Hobby Lobby extended that idea to for-profit companies by relying on the already controversial notion of “corporate personhood.” In other words, any company–whether a nonprofit religious one or not–now has a “personal” right to exercise religious freedom in a way that limits the fundamental rights of actual individuals. As with too many court decisions, only females, at least for now, will suffer the consequences. However, the ruling certainly sets the stage for corporations to use religion as an excuse to discriminate against other protected classes in society.

Let’s hope a group of Wiccans soon becomes a monopoly owner of all golf-supply companies and refuses to provide coverage for Viagara. That case will get to the Supreme Court for review in about an hour and the justices will have an epiphany that overturns Hobby Lobby as the only intellectually honest way to protect men’s right to erectile functioning.

Stepping Up the Game

Meanwhile, back to the buffer zone, given the political element involved, that ruling is a signal to pro-choice advocates to step up their game.

Let the speech wars begin.

By allowing protesters to be closer to clinic patients, the Court has tipped the balance against the freedom of women to obtain medical care without harassment. But the decision is hardly a major victory for the anti-choice movement. Indeed, it could be a pyrrhic victory. As noted by the Boston Herald’s Margery Eagan, “buffer zones” wouldn’t even be necessary if women’s medical care wasn’t segregated out for different treatment in highly visible locations, which may well happen because of this decision.

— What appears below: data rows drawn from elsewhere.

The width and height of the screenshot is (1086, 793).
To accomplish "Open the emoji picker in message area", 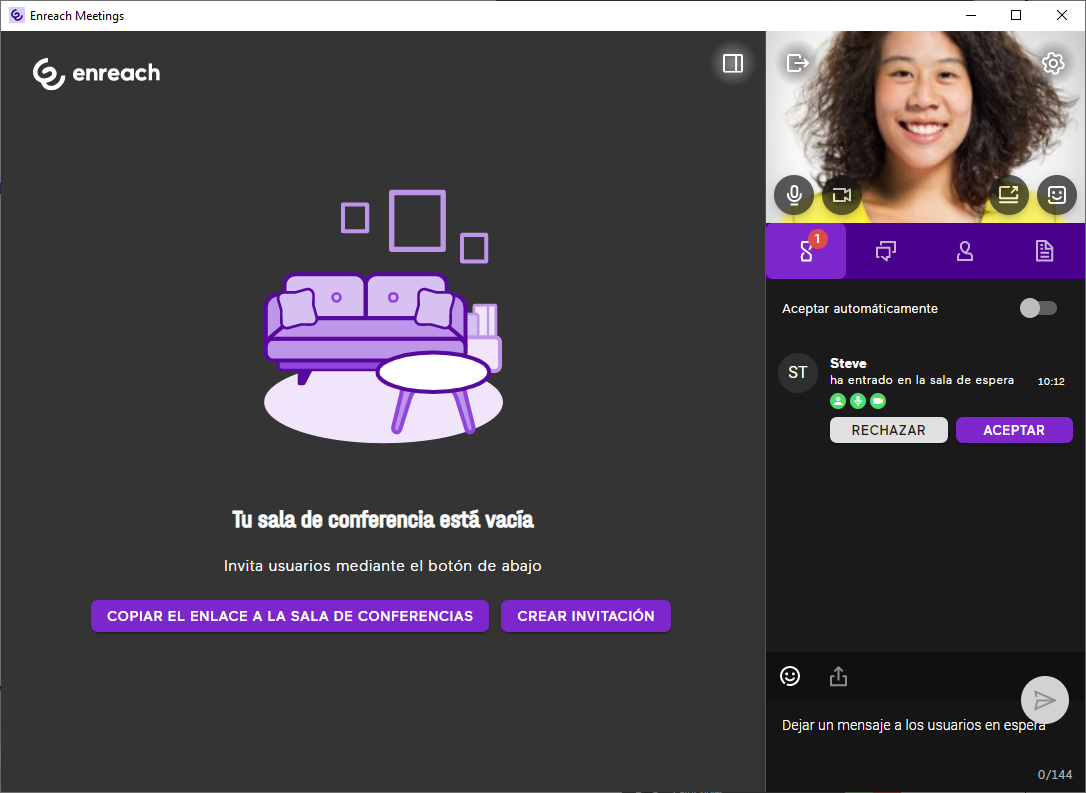I will (790, 677).
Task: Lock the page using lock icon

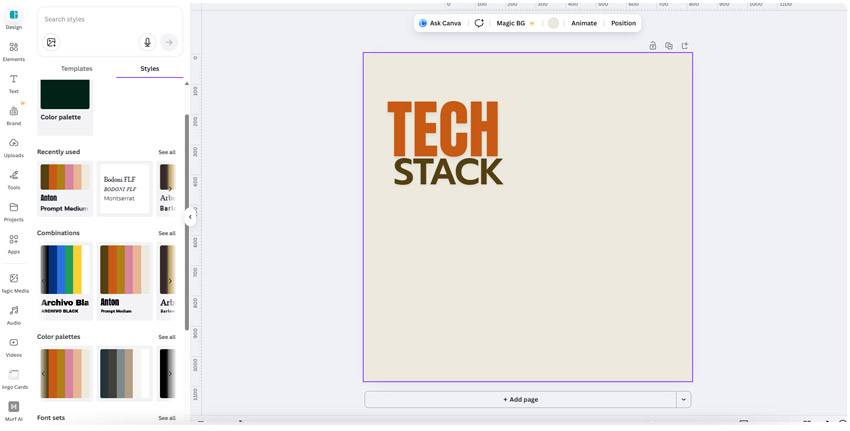Action: [x=653, y=45]
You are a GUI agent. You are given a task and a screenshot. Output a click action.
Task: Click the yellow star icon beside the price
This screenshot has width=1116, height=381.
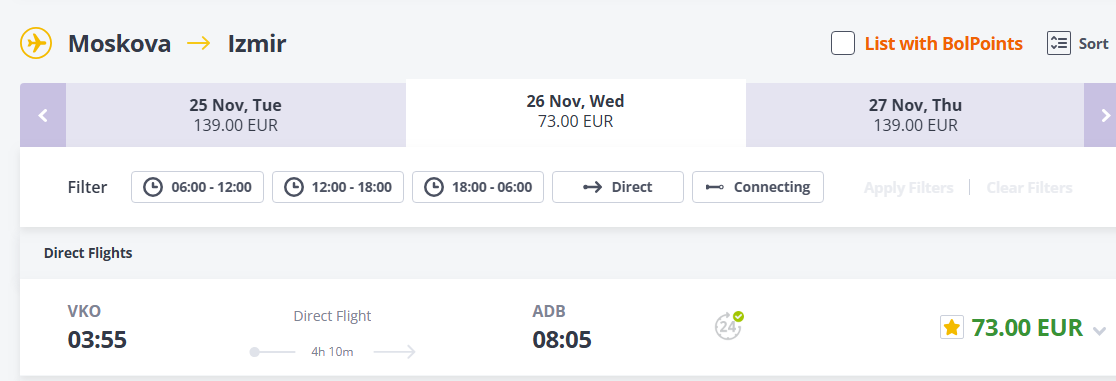coord(952,328)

For now, just as women will be organizing protests, online and in public, asking consumers not to patronize Hobby Lobby stores or any of the other 50 or so businesses that filed similar suits, when anti-choice advocates say their Christian faith compels them to protest, pro-choice advocates who disagree with that message should stand right next to them with signs saying “Jesus was an illegitimate child” or some other phrase that is just as insulting as the command that women not exercise authority over their bodies.

Pro-choice advocates have a right to disagree publicly with the claim that Christianity requires women to give birth to unwanted children, just as people debate whether the Quran requires women to wear burqas.

Protesters have a right to express their belief that abortion is wrong. But they should have to tolerate insults, too. Anything that happens outside a women’s clinic is, after all, in the public sphere and the United States Supreme Court says all offensive speech is protected there. I’d gladly hold a sign that says: “Some of the same priests who want to control women’s bodies controlled the bodies of children they molested.”

If speech is so important, and I agree with the Court that it is, then women should not be wasting time redesigning buffer zones and proposing dopey new laws to punish the harassers. They should be brave enough to fight speech with speech.